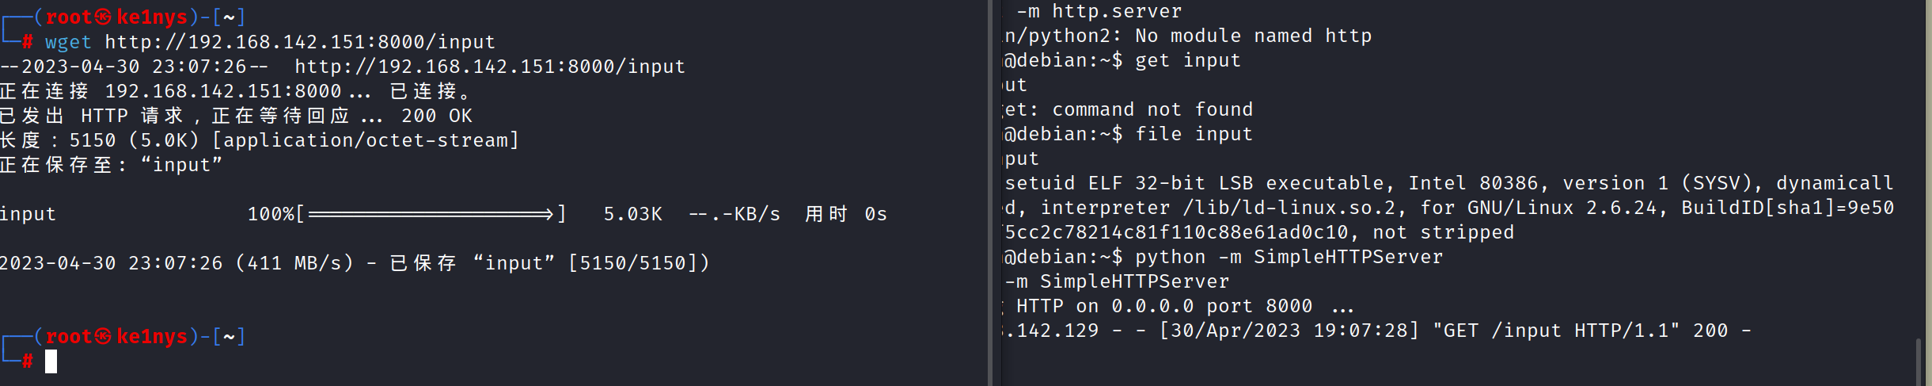Image resolution: width=1932 pixels, height=386 pixels.
Task: Click the 'HTTP on 0.0.0.0 port 8000' line
Action: 1163,306
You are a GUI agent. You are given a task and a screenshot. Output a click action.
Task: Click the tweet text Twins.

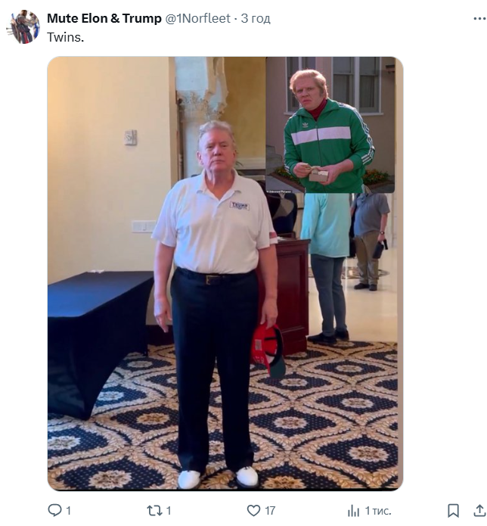65,37
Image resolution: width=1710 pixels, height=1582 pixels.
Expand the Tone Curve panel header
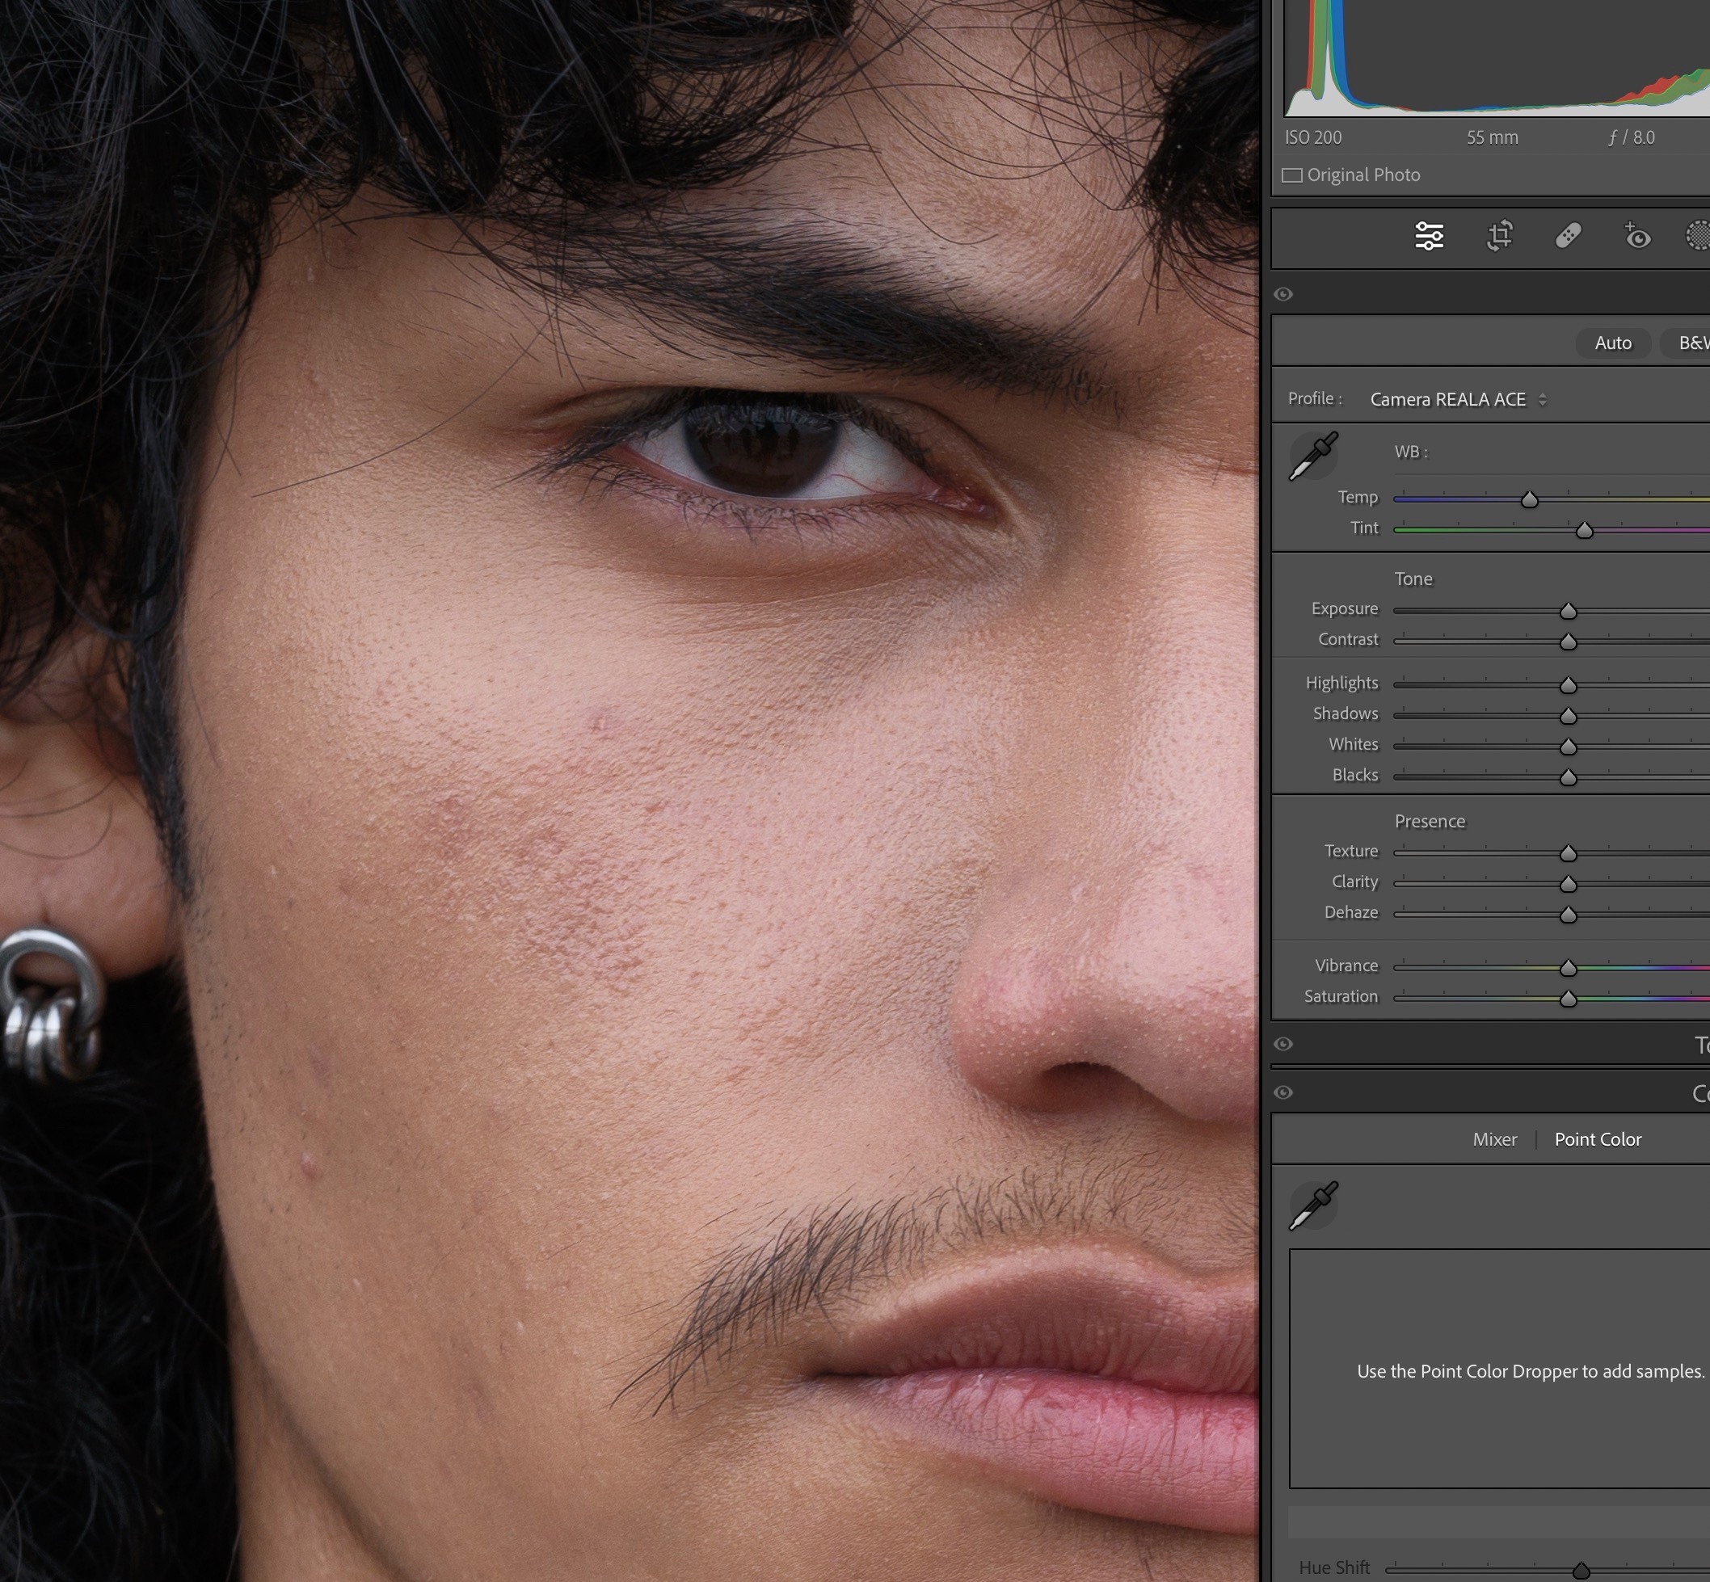(1700, 1044)
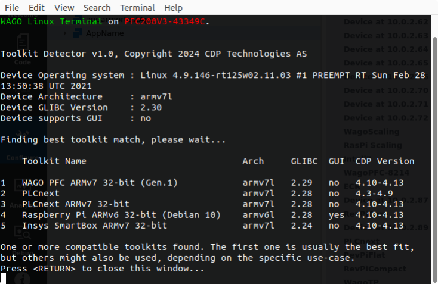This screenshot has height=284, width=438.
Task: Open the View menu
Action: tap(64, 8)
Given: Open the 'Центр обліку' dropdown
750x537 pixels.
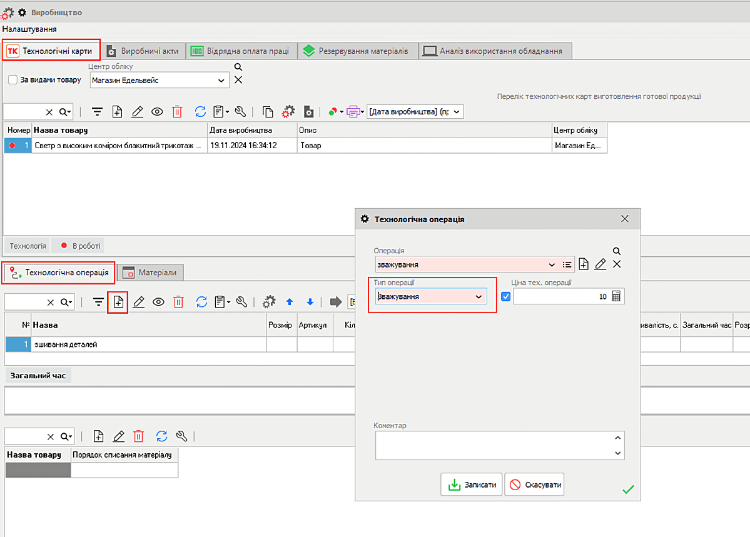Looking at the screenshot, I should tap(221, 81).
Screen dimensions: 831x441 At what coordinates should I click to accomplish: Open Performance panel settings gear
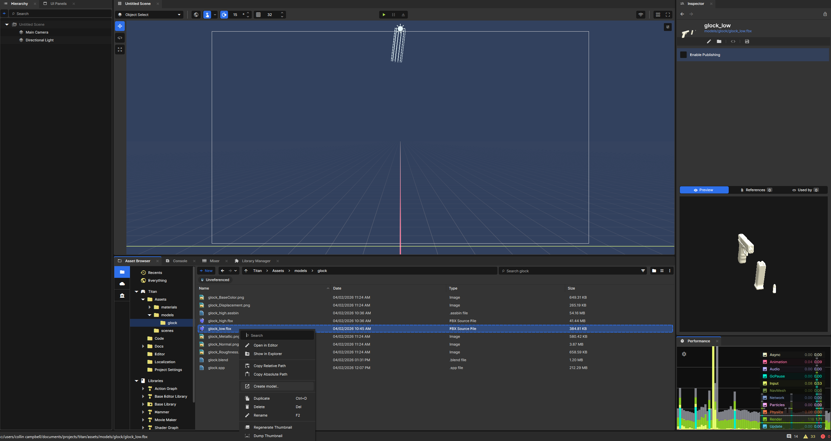(x=684, y=354)
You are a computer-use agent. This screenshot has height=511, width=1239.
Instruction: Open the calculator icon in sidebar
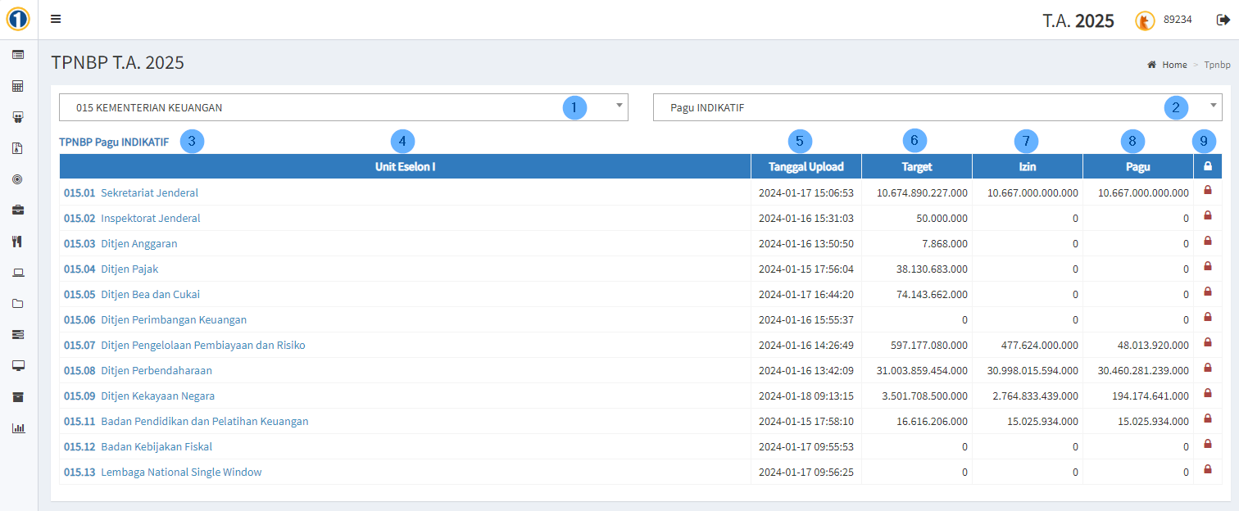[x=18, y=86]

**Problem:** Can you write out all the records again, replacing "panel" with "pane", leaving everything else unchanged and leaving out the pictures?

**Reply:**
Image resolution: width=1932 pixels, height=386 pixels.
Task: Click the 'HTTP on 0.0.0.0 port 8000' line
Action: 1163,306
You are a GUI agent. You are given a task and a screenshot. Output a click action.
Task: Click the tweet text Twins.

65,37
Image resolution: width=1710 pixels, height=1582 pixels.
Expand the Tone Curve pane header
(1700, 1044)
This screenshot has height=284, width=438.
Task: Open the View menu
Action: tap(64, 8)
Given: Open the 'Центр обліку' dropdown
750x537 pixels.
Looking at the screenshot, I should tap(221, 81).
Screen dimensions: 831x441 At what coordinates should I click to accomplish: Open Performance pane settings gear
(x=684, y=354)
You are a computer-use agent. This screenshot has height=511, width=1239.
Instruction: Open the calculator icon in sidebar
[x=18, y=86]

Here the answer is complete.